The data side involves two aspects in the process of encoding the local training samples. On the one hand, the data with more dimension or larger data amount can be subjected to dimensionality reduction characterization, that is, the training sample is characterized by the vector with smaller dimension. In another aspect, training samples are perturbed to preserve data privacy.

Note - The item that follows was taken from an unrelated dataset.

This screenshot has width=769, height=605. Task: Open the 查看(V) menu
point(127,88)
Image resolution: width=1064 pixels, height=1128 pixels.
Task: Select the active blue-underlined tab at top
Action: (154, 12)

The characterization process of the training samples may be implemented by an encoding network, for example. The coding network can be an existing coding network, such as bert, or other networks designed according to needs, such as a graph neural network and the like. In the case that the coding network is an existing coding network, it may be a neural network with fixed parameters, or may be non-fixed parameters (network architecture determination, parameters need to be trained). If the coding network is a neural network with non-fixed parameters or a coding network designed according to needs, the model parameters can be adjusted and determined in the process of jointly training the business model.

According to one embodiment, a customized coding network can be adopted in the data characterization process of a single data party. For example, a first party (any one of the data parties) employs a fully connected neural network, a second party employs an adaptive neural network, a third party employs an unsupervised neural network, a fourth party employs an unsupervised neural network, and so on.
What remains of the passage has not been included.